#### What you will do:
1. Answer these about the divergence theorem thread, giving each answer on its own line marked like its question:
(a) Which problem number does the poster try to attempt?
(b) What does the poster realize must be found with the divergence theorem, and across what?
(c) Which variable does the poster say is lurking and needs to be gotten rid of?
2. Carry on the divergence theorem thread, starting right after its final reply.

#### Page extract:
Question

Divergence Theorem
see attachment

Answer 1

hold up let me try to attempt #16...but geez when I take the partial derivatives, I get screwed over on the j term

Answer 2

@Euler271 @ChristopherToni

Answer 3

are you taking grad(F)?

Answer 4

the gradient of*

Answer 5

wait wait... I'm using divergence Theorem...I'll get an attachment on sonosfnosdfh

Answer 6

what's the entire formula?

Answer 7

k hold on

Answer 8

that front page should have the divergence

Answer 9

oh crud I have to find the outward flux using the divergence theorem

Answer 10

across the boundary of region d

Answer 11

this is just an example

Answer 12

but what's strange is that for the previous problems I didn't have to use the n part...you just have to find whatever the equation is with the divergence theorem and then afterwards you integrate according to what the D is saying

Answer 13

@ChristopherToni

Answer 14

you can also do it the normal way I think. Like you have it.

\[\int\limits_{0}^{2\pi}\int\limits_{1}^{\sqrt2}\int\limits_{2}^{-1} \nabla F\ rdzdrd \theta\]

Answer 15

but the problem is that I have a z lurking in its a**. How do I get rid of it?

Answer 16

damn z. if that was gone it would make my life easier

Answer 17

O_O
so I can start to do antiderivatives all the way in terms of z rdr and dtheta?

Answer 18

i'm pretty sure you can. do you have the solution?

Answer 19

not yet this is what I have so far..the r in the denominator... might cause problems or not

Answer 20

you know what, im really not sure anymore. i would forget what i said about being able to mix polar and z.

try doing it the lame way with x, y and z

but you might just need to use the surface way.

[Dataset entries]
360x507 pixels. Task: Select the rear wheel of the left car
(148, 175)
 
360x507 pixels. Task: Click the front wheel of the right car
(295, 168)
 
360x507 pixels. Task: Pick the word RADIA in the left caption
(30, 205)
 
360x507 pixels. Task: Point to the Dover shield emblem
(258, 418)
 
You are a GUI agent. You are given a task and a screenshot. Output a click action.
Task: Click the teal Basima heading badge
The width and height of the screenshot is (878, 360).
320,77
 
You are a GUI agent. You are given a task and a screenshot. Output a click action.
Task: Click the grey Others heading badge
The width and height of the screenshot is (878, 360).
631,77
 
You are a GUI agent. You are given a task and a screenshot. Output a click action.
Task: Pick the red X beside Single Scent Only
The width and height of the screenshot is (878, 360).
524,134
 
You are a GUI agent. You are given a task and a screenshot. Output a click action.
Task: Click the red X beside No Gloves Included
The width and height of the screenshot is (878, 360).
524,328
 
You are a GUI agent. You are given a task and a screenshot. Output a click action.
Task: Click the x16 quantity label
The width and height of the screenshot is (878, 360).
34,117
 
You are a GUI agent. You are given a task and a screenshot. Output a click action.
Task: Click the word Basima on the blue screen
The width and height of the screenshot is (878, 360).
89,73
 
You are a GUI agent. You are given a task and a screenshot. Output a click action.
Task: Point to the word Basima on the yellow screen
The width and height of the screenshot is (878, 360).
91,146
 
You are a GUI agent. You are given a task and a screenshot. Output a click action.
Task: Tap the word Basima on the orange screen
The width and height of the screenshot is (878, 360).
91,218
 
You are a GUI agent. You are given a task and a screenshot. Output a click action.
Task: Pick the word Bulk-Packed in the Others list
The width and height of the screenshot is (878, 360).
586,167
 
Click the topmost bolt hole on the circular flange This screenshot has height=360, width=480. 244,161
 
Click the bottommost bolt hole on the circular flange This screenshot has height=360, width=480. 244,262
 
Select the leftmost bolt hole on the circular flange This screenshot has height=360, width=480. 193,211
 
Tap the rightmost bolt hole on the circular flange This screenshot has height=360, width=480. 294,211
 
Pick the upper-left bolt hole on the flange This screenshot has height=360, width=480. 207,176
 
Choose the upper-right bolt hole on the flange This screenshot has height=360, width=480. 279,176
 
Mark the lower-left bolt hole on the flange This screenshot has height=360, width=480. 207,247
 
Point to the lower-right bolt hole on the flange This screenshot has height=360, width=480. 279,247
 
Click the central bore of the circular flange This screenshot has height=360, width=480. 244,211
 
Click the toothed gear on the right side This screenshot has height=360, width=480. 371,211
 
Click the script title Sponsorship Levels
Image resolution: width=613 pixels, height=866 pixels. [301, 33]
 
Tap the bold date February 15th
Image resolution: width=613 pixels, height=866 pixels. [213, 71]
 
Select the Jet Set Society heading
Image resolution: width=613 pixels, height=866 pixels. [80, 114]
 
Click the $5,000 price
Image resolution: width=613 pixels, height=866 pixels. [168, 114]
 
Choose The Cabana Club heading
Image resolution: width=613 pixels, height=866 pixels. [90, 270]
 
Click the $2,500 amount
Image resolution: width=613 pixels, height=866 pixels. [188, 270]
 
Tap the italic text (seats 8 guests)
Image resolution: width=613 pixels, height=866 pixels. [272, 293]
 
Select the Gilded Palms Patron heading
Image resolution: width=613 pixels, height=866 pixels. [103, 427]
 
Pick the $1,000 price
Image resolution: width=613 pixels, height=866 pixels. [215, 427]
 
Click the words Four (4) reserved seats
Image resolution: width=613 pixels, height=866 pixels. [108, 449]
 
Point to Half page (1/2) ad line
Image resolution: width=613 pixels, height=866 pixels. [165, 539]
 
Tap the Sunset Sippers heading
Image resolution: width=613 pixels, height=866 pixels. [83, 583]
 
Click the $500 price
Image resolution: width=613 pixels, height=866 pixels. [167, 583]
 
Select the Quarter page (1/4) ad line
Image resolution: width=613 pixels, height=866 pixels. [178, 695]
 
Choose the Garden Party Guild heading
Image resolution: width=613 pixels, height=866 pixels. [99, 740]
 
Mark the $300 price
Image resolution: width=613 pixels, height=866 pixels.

#### Outputs in order:
1.
(a) #16
(b) The outward flux, across the boundary of region d.
(c) z

2.
Answer 21

there's just...blah I got stuck in the middle of all this...the only way I could get through is accidentally getting the partial derivative of y wrong for the j term.

Answer 22

So, for starters, if \(\large F= \left\langle \ln(x^2+y^2),\dfrac{2z}{x}\arctan\dfrac{y}{x}, z\sqrt{x^2+y^2}\right\rangle\) we have that
\[\large \begin{aligned}\mathrm{div}\,F &= \nabla\cdot F \\ &= \frac{2x}{x^2+y^2}+\frac{2z}{x}\frac{x^2}{x^2+y^2}\cdot \frac{1}{x} + \sqrt{x^2+y^2}\\ &= \frac{2x+2z}{x^2+y^2}+\sqrt{x^2+y^2} \end{aligned}\]
In cylindrical coordinates, this would simplify to \(\large \dfrac{2\cos\theta}{r} +\dfrac{2z}{r^2}+r\).

Also, in cylindrical coordinates, \(\large 1\leq x^2+y^2\leq 2\implies 1\leq r\leq \sqrt{2}\text{ and } 0\leq \theta\leq 2\pi\) (since there was no restriction on which octant we're working in), and \(\large -1\leq z\leq 2\).

Therefore, the triple integral you should get in cylindrical coordinates is
\[\large \iiint\limits_G\mathrm{div}\,F\,dV = \int_0^{2\pi}\int_1^{\sqrt{2}}\int_{-1}^2 2\cos\theta+\frac{2z}{r}+r^2\,dz\,dr\,d\theta\]
I assume you can take things from here?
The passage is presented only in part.